Last year we have analysed the state of Open Data in Switzerland in the article "The hitchicker's guide to Swiss Open Governement Data". One part of this overview was a visualization of the datasets that can be found on opendata.swiss. We thought it would be interesting to crawl the page again and see what has changed in 5 months time. Which is quite a bit more than we would have imagined.
We used our crawler to download all of the datasets and analyze them (more on that in the method section). The results visualized can be found below:
Exploring the data through the visualizations, we noticed a few changes:
Changed policy of the Federal Statistical Office (FSO)
While the number of datasets provided by the Swiss Federal Statistical Office incresed, the office stopped providing direct links to its data. It can now only be retrieved via their websites with size limitations. This is exactly why the Global Open Data Index and the Open Data Barometer include the questions "Is the data downloadable at once/available as a whole?". It would be interesting to know what reasons the FSO had to change this.
New datasets mostly from formerly small data providers
The bigger data providers have not added as many new datasets in the last five months. The explanation is probably simple: The low-hangig fruit have all been publsihed and it is harder to find, prepare and publish new datasets for them. As opposed to the smaller data providers.
A few live-datasets contribute most of the entries
The vsiualization also shows, a few datasets have a lot (billions) of entries (see the Method section for a definition) while most have only a few thousand (the median is at 8511/3394 entries for the 2017/2018 datasets).

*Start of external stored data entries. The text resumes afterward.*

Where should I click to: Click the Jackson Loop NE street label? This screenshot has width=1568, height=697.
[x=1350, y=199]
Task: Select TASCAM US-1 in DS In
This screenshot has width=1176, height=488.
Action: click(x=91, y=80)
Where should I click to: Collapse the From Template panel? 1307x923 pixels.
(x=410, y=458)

The log-log plot shows that the distribution hints at a power law distribution. The reason for this are mostly the live-datasets about public transportation from SBB and VBZ. Because this data has grown steadily and considerably over the last five months, it even manages to compensate for the pretty large FSO-datasets, which are missing in the 2018 analysis.

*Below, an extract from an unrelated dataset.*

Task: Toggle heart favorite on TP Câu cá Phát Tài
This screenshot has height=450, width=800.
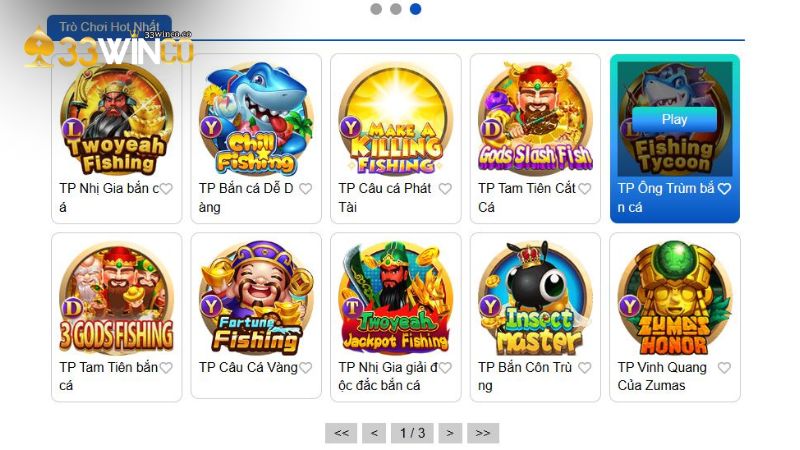Action: pos(445,189)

It's interesting to see how things have changed in just five months. And probably there are many more interesting insights to be found in the data. Feel free to run the crawler yourself or just check out our precrawled datasets.

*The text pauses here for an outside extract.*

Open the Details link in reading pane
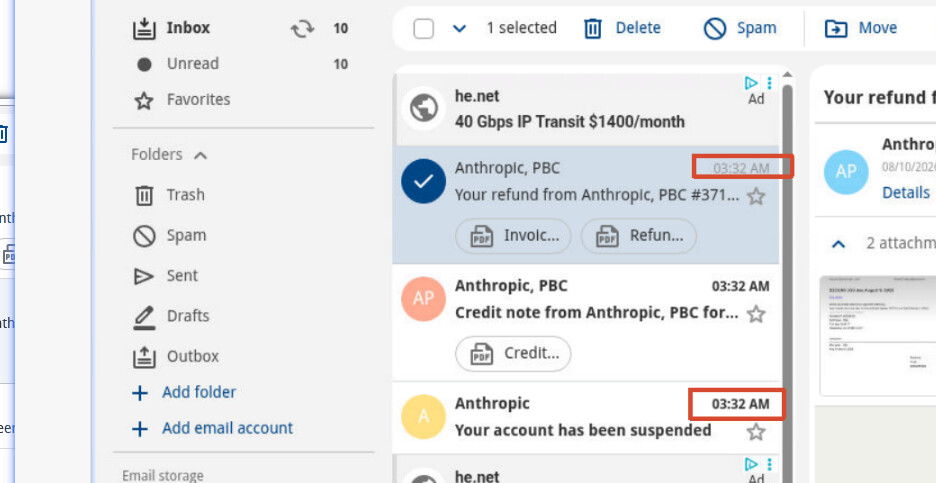This screenshot has height=483, width=936. [x=906, y=192]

Information on individual datasets was retrieved via the opendata.swiss-API.
To determine the precise filesize and the number of entries of individual datasets, all the data has been downloaded. We have excluded from this all the datasets which where not available via the API or which have not been linked to directly. This is a first source of errors. It concerns between 4% and 6% of the datasets. To determine the total size of one dataset, we have added up the sizes of all the files that are part of it. This is the next source of errors. Some dataset consist different files, representing different data. Other datasets provide the same data multiple times, but in different formats.
Determining the number of entries is another area which is not clear cut. We defined entry differently, depending on the type of data:
- Tabular data (TSV, CSV, PC-AXIS, XLS): Number of fields/cells in a table.
- Geodata (Shapefiles): Number of entries (points, shapes) × number of attributes per entry
- Image data: Number of images
For some datasets, we could not calculate this value because we couldn't detect the format automatically or because the data was not directly accessible from from opendata.swiss. In 2017 we managed to calculate a total for 90% of the dataset. This value dropped to only 60% in 2018. The main reason is that the Swiss Federal Statistical Office (one of the biggest data providers) stopped providing direct links to its data.
The visitor counts can't be accessed via the API and have been provided by the Swiss Federal Archive. The visitor count on one dataset has been calculated by summing the visits on all the subsites.